En el primer momento parecía que Anne gozaba del calor del hombre, como si quisiera entregársele; pero cuando Kleiber la empujó al sillón de su habitación del hotel, donde casualmente se desarrollaba la escena, cuando él se arrodilló ante ella y hundió la cabeza en su regazo, entonces de repente Anne pegó una sacudida como si su cuerpo se hubiera electrocutado, agarró a Adrián por los pelos, lo lanzó a un lado y le gritó que si no tenía otra cosa en la cabeza y que se fuese al diablo.

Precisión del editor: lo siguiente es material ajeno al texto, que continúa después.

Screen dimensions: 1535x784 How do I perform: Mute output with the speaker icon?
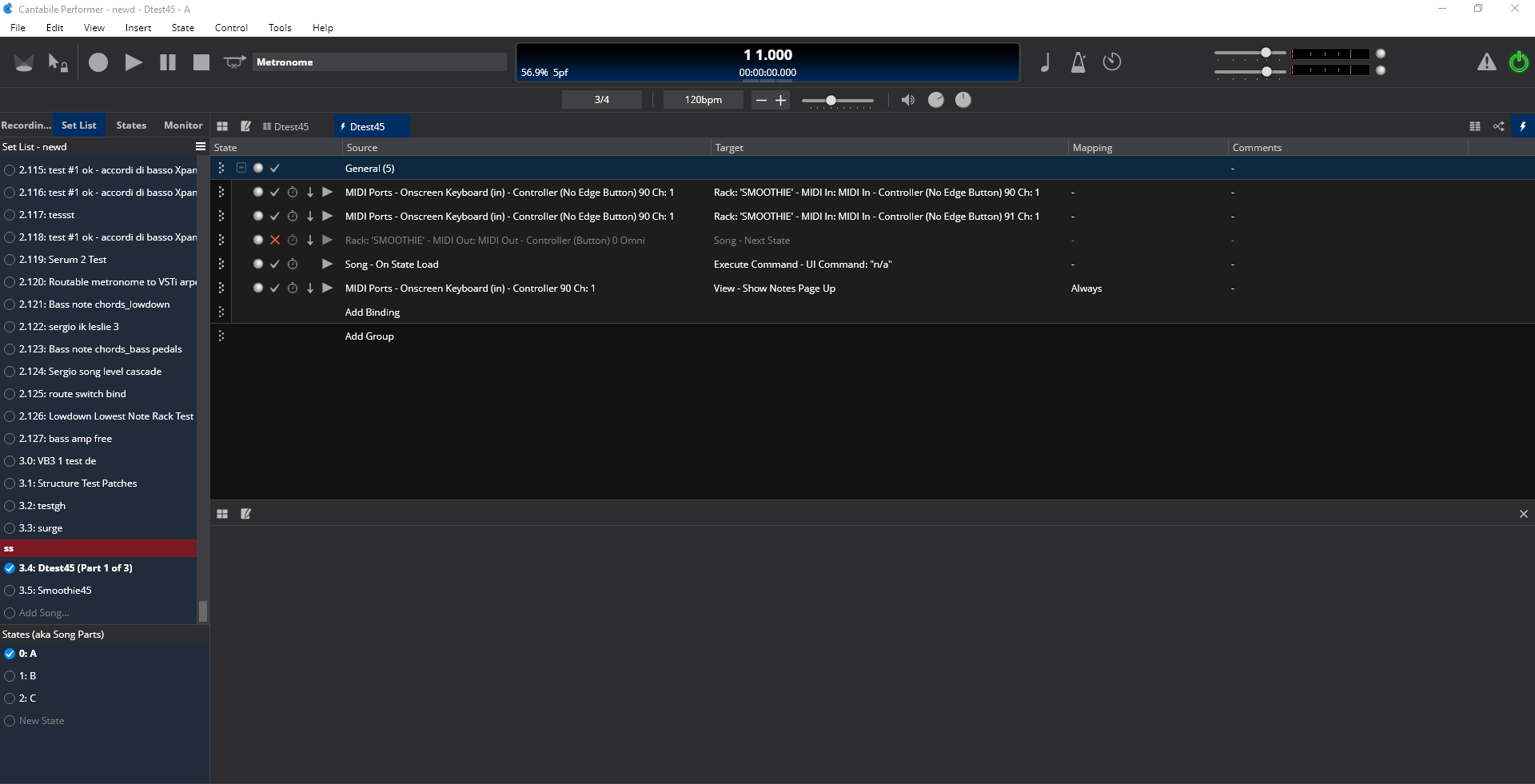click(x=907, y=100)
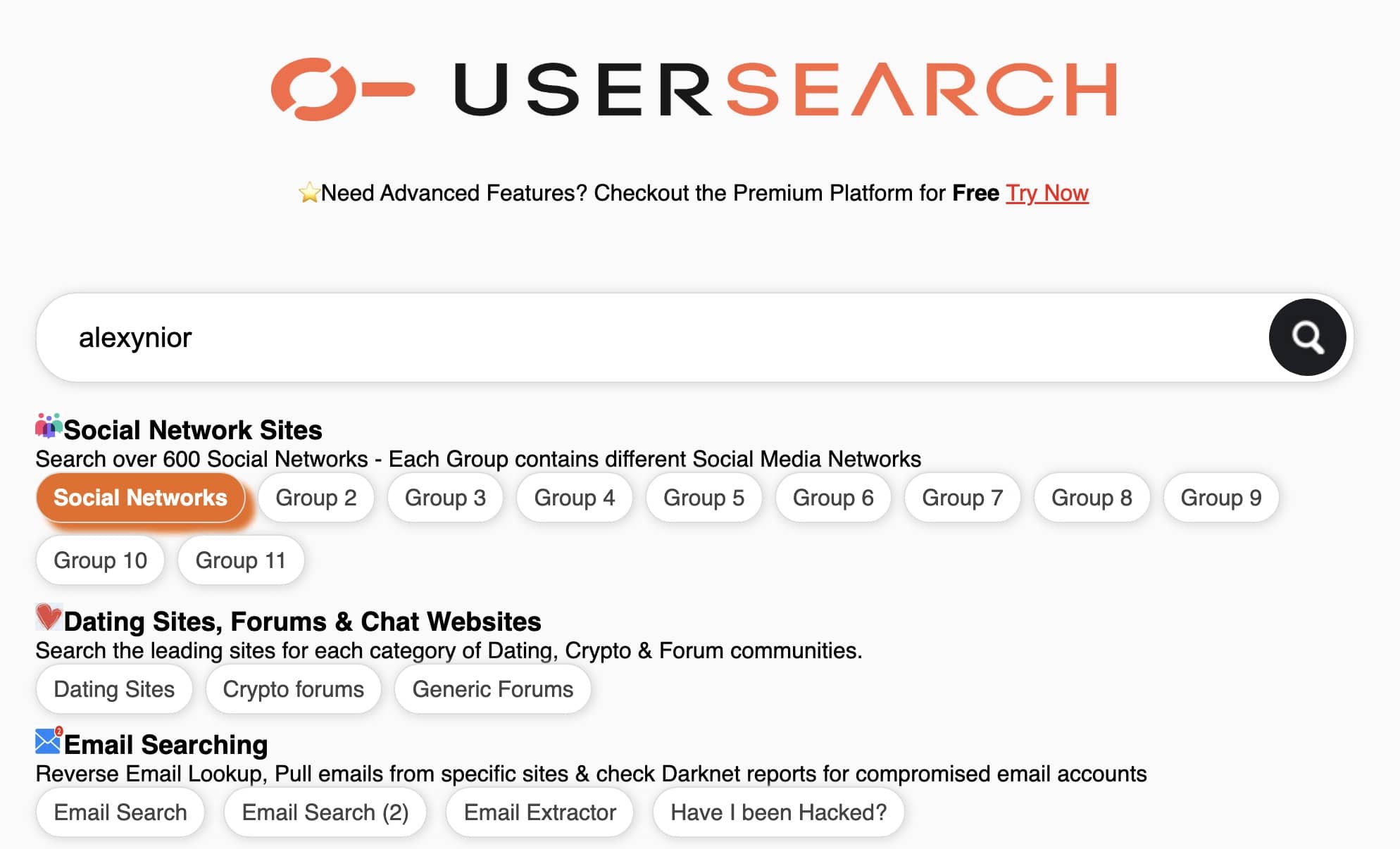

Kleiber concluyó el penoso incidente, más doloroso para él que para Anne (ella parecía aquella mañana no estar en sus cabales), marchando al aparcamiento del hotel, subiendo al coche, poniendo el motor en marcha, lo que le produjo un efecto altamente tranquilizante, y conduciendo el pesado Dodge por la Freeway número 5 en dirección Sur.

Tras diez minutos de viaje rápido, Kleiber cruzó la frontera mexicana, donde le acogió con ruido, polvo y múltiples olores apestosos «la pequeña ciudad más grande del mundo», según rezaba una pancarta colocada sobre la carretera. Un día entero y media noche bebió Kleiber en los bares de Tijuana, se quitó de encima bandadas de niños pedigüeños igual que muchas putas baratas como si fueran insectos y alrededor de medianoche emprendió el regreso a San Diego a través de la frontera, que se extendía como una ancha línea blanca iluminada.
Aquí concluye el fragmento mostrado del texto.